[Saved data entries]

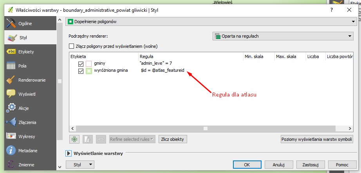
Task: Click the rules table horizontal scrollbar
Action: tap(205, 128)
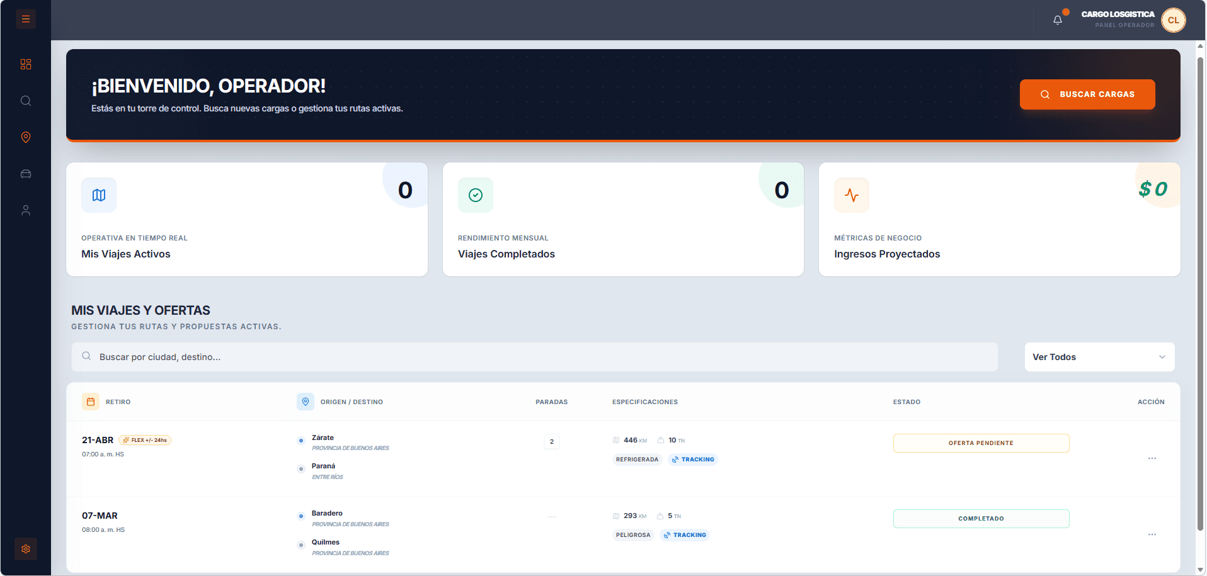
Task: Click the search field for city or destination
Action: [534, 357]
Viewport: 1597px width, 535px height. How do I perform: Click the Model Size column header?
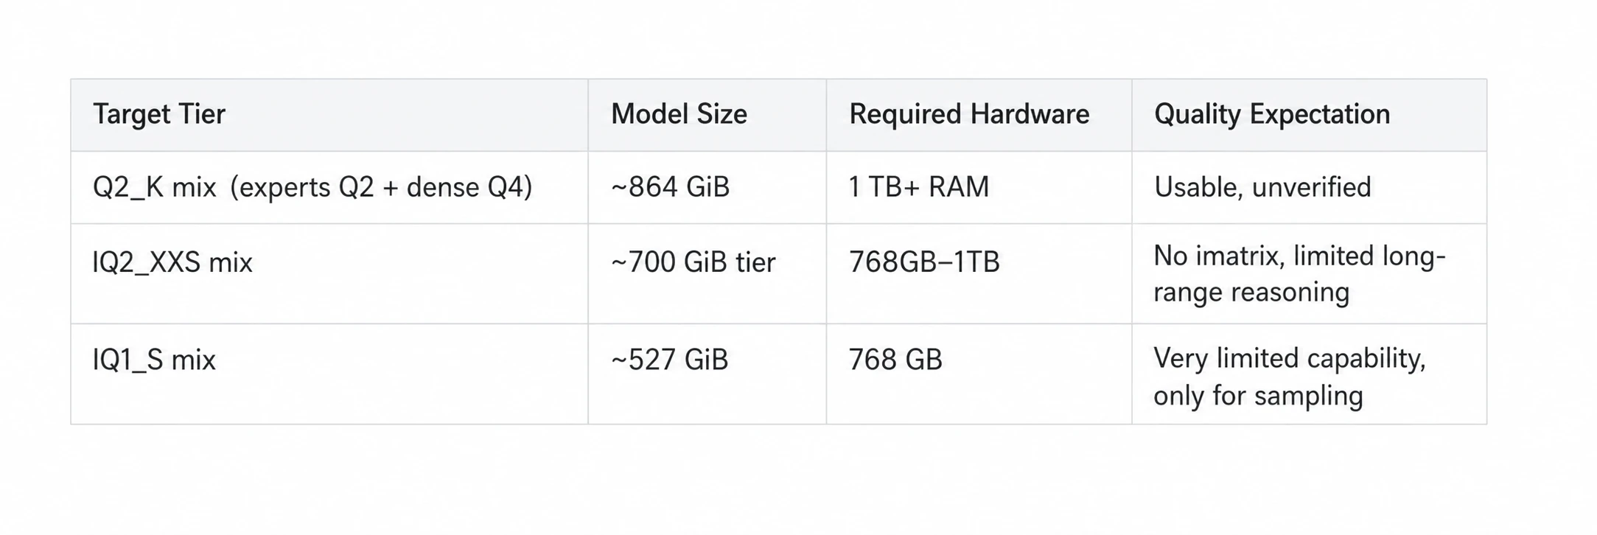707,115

==

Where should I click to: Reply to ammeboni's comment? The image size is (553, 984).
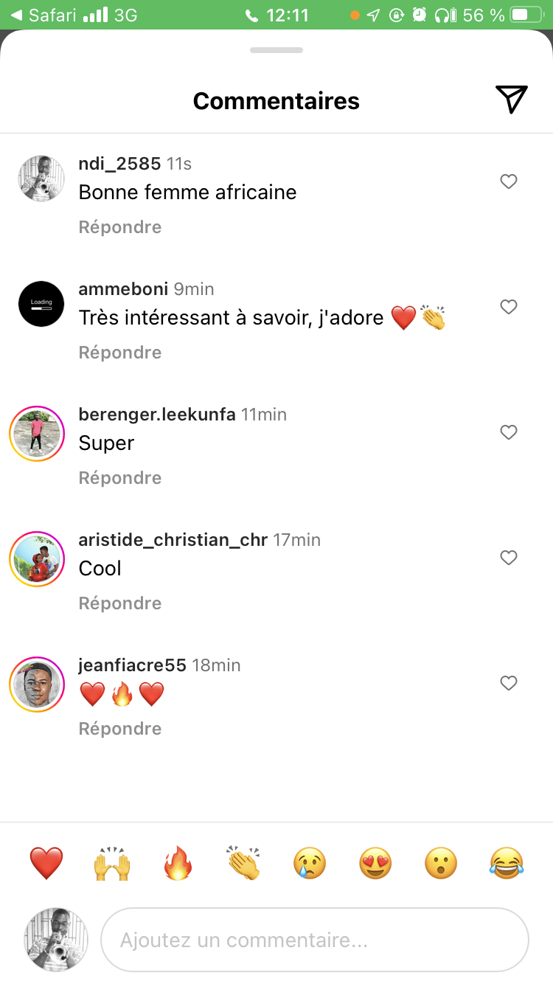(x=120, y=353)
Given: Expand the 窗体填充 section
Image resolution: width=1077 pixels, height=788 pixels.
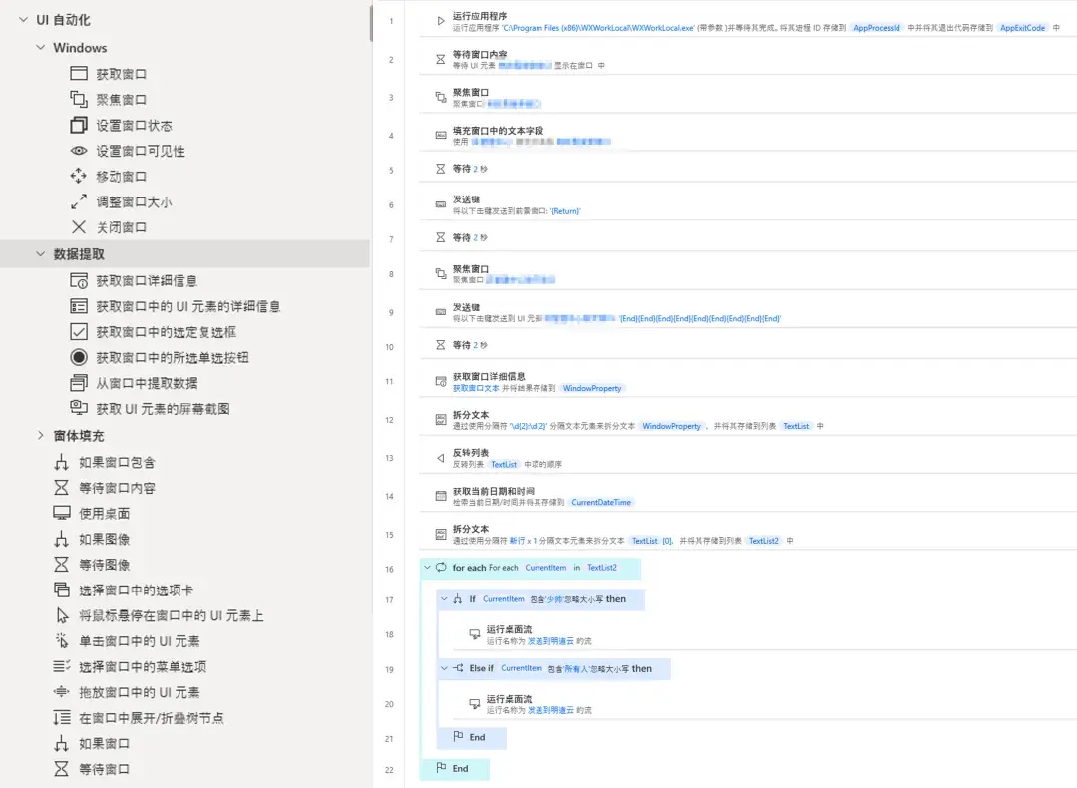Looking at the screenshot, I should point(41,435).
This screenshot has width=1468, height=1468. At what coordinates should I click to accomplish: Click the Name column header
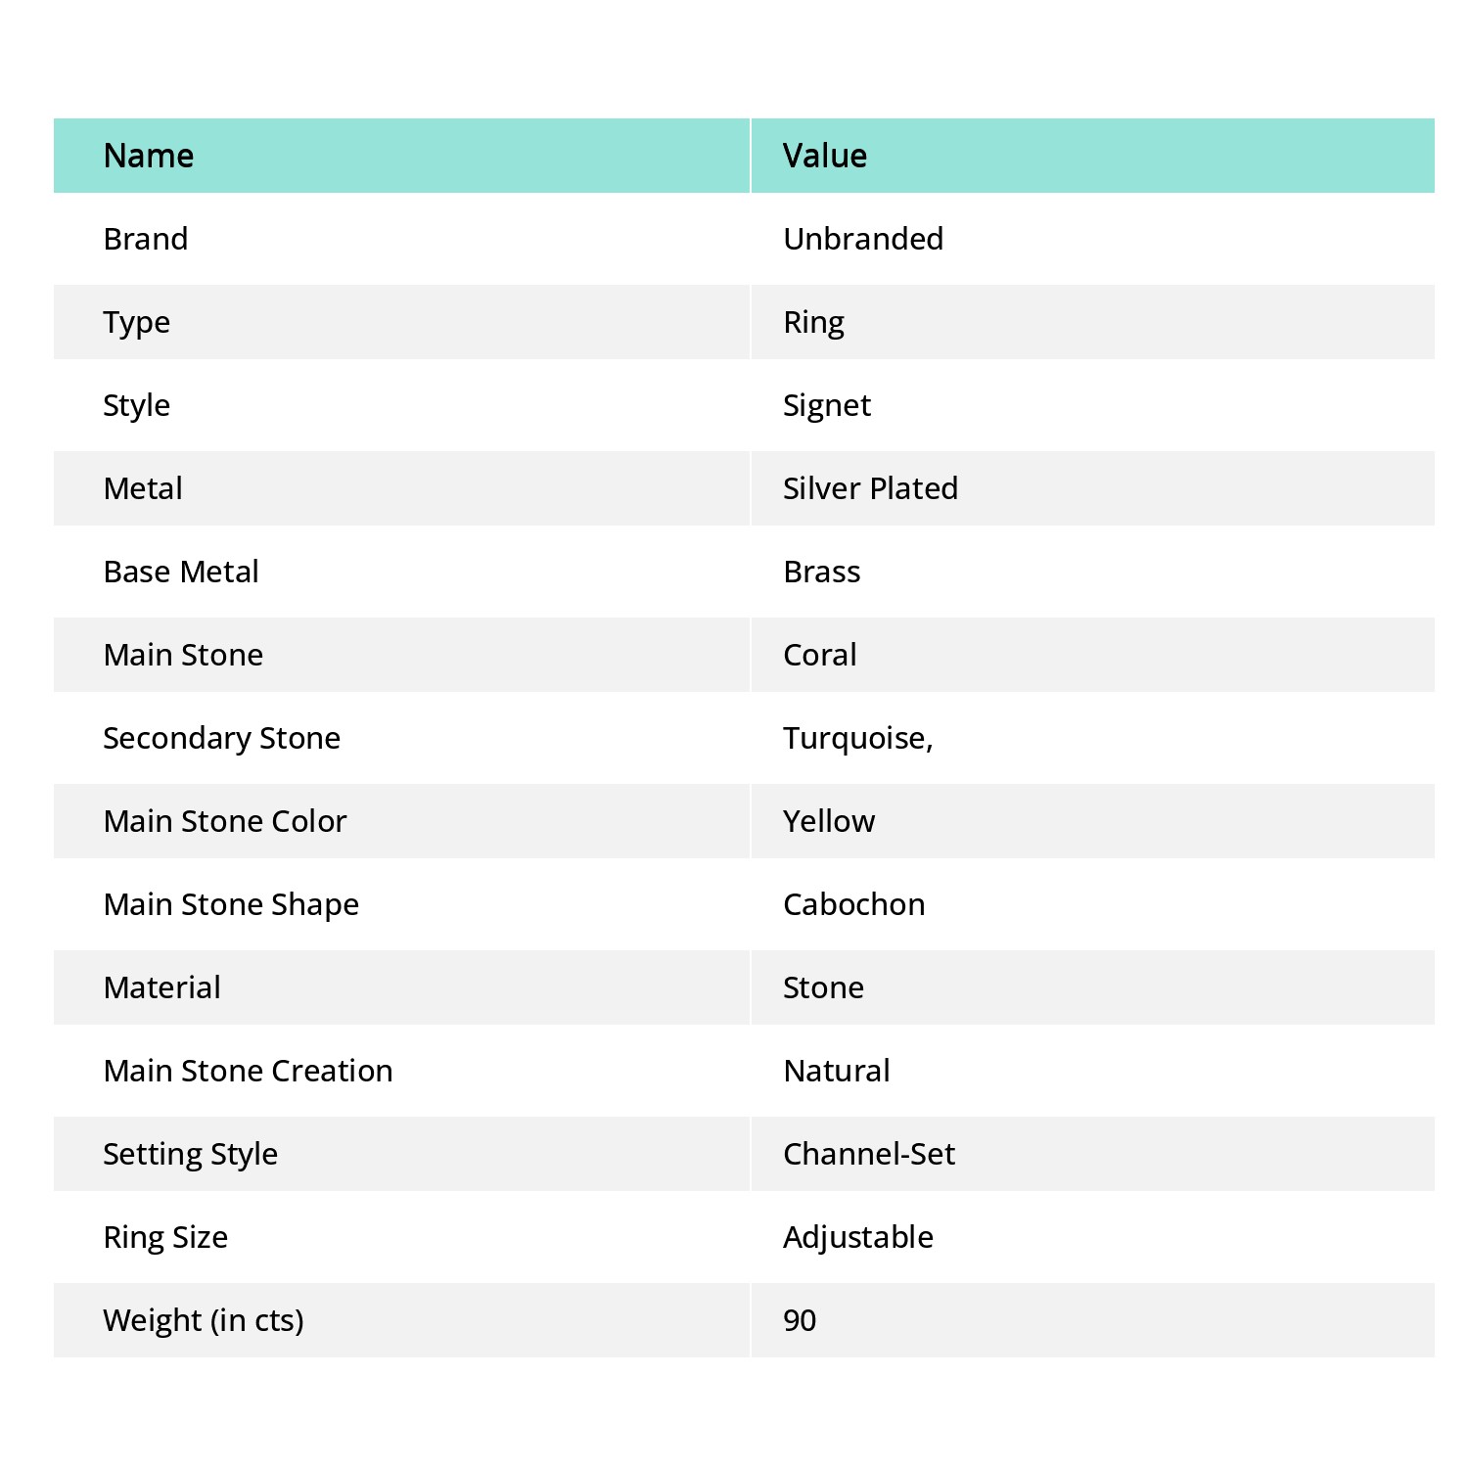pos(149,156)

...

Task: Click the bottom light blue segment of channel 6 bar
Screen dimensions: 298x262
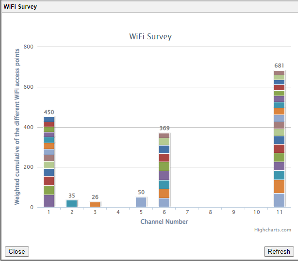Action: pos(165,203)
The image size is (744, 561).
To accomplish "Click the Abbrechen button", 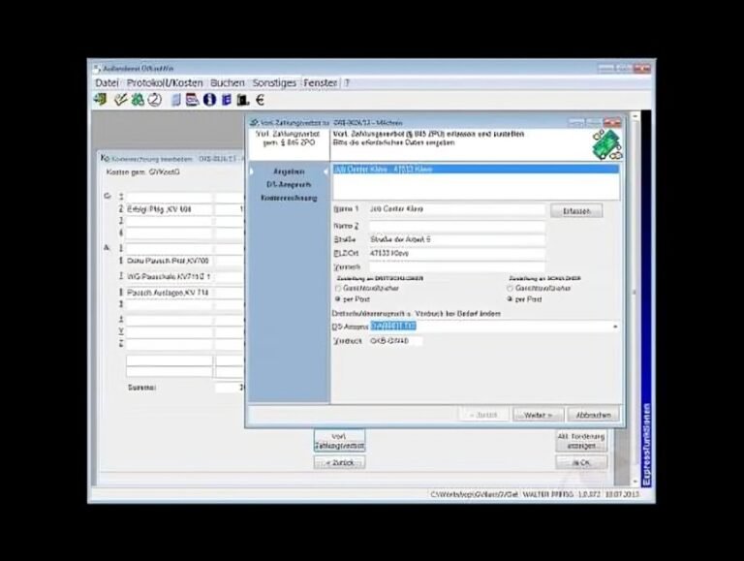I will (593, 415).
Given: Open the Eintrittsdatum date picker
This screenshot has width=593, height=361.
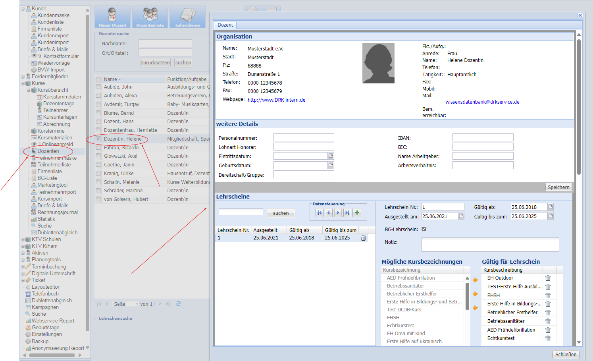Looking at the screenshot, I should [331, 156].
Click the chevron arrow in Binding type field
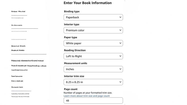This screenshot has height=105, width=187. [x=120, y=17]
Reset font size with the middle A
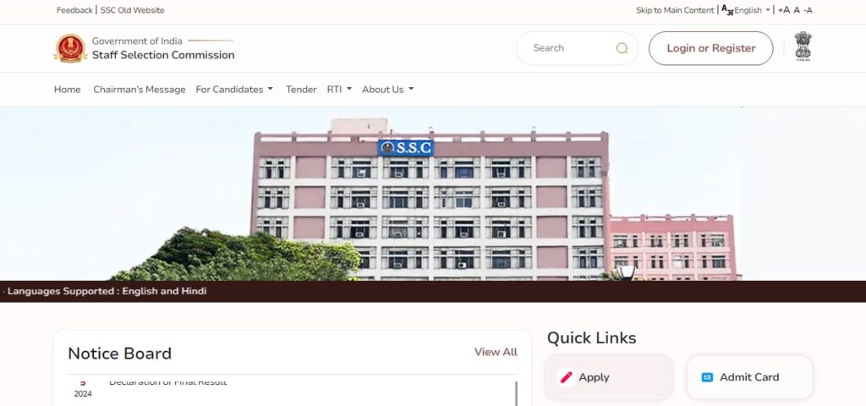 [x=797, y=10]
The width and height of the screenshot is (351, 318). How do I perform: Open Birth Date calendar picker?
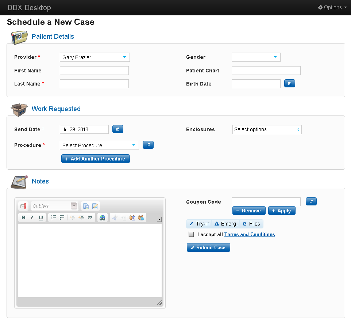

What to produce:
What lines above contain "Given"? Copy them out.

Exercise result:
Given: Expand the 窗体填充 section
Given: Open the Eintrittsdatum date picker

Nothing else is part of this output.